Online reliability optimization for URLLC in HetNets: a DQN approach

Abstract

Heterogeneous cellular networks (HetNets) have been proven as a promising approach to deal with ever-growing data traffic. Supporting ultra-reliable and low-latency communication (URLLC) is also considered as a new feature of the upcoming wireless networks. Due to the overlapping structure and the mutual interference between cells in HetNets, existing resource allocation approaches cannot be directly applied for real-time applications, especially for URLLC services. As a novel unsupervised algorithm, Deep Q Network (DQN) has already been applied to many online complex optimization models successfully.

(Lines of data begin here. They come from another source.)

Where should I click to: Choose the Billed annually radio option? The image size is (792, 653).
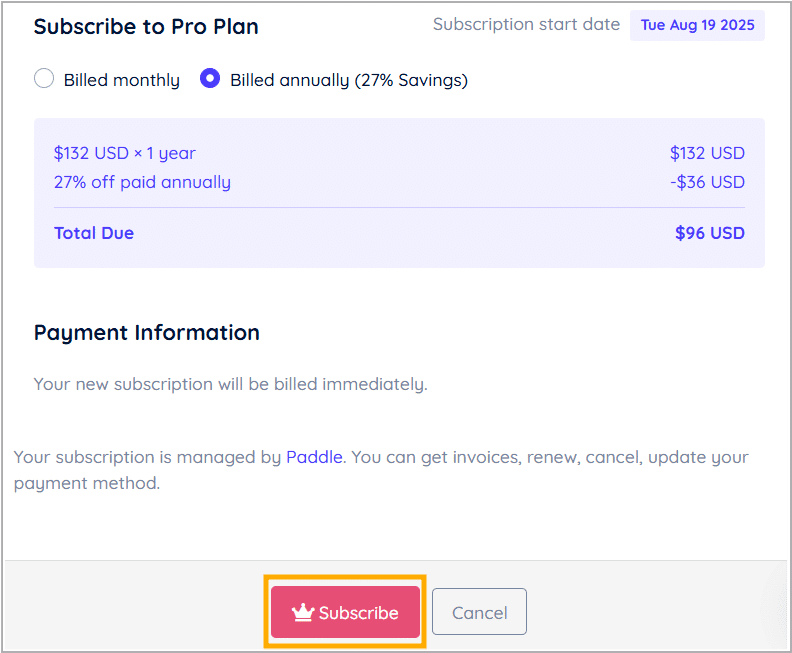(210, 79)
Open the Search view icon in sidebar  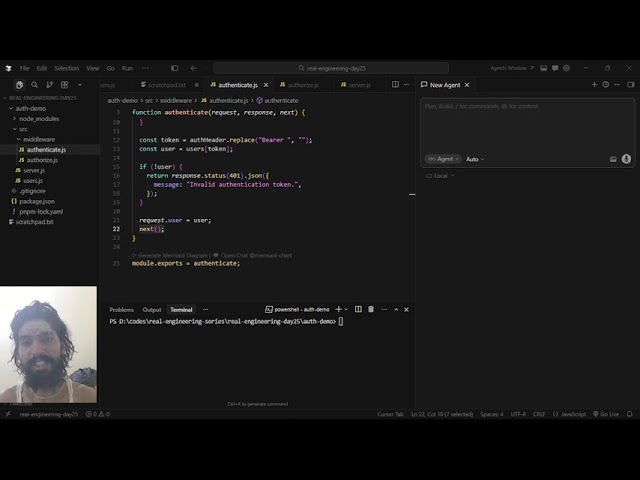(x=34, y=85)
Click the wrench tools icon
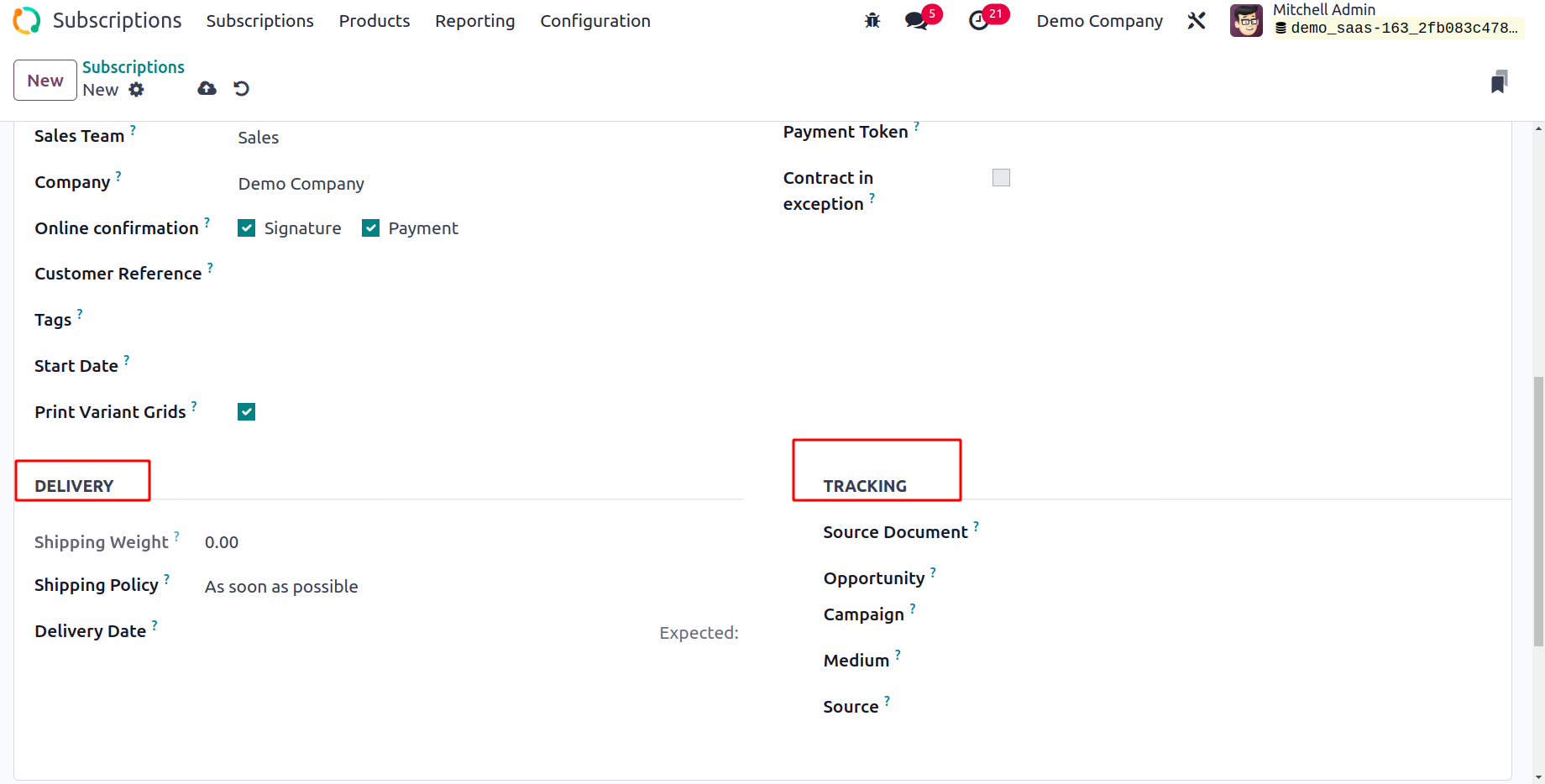Viewport: 1545px width, 784px height. click(1197, 21)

However, it may perform badly for resource allocation optimization in HetNets, due to the tiny state change and the large-scale action space characteristics. In order to cope with them, we first propose an auto-encoder to disturb the similarity of adjacent states to enhance the features and then divide the whole decision process into two phases. DQN is applied to solve each phase, respectively, and we iterate the whole process to find the joint optimized solution. We implement our algorithm in 6 scenarios with different numbers of user equipment (UE), redundant links, and sub-carriers. Simulations results demonstrate that our algorithm has good convergence for the optimization objective. Moreover, by further optimizing the power allocation, a 1–2 nines of reliability improvement is obtained for bad conditions. Finally, the experiment result shows that our algorithm reaches the reliability of 8-nines in common scenarios. As an online method, the algorithm proposed in this paper takes only 0.32 s on average.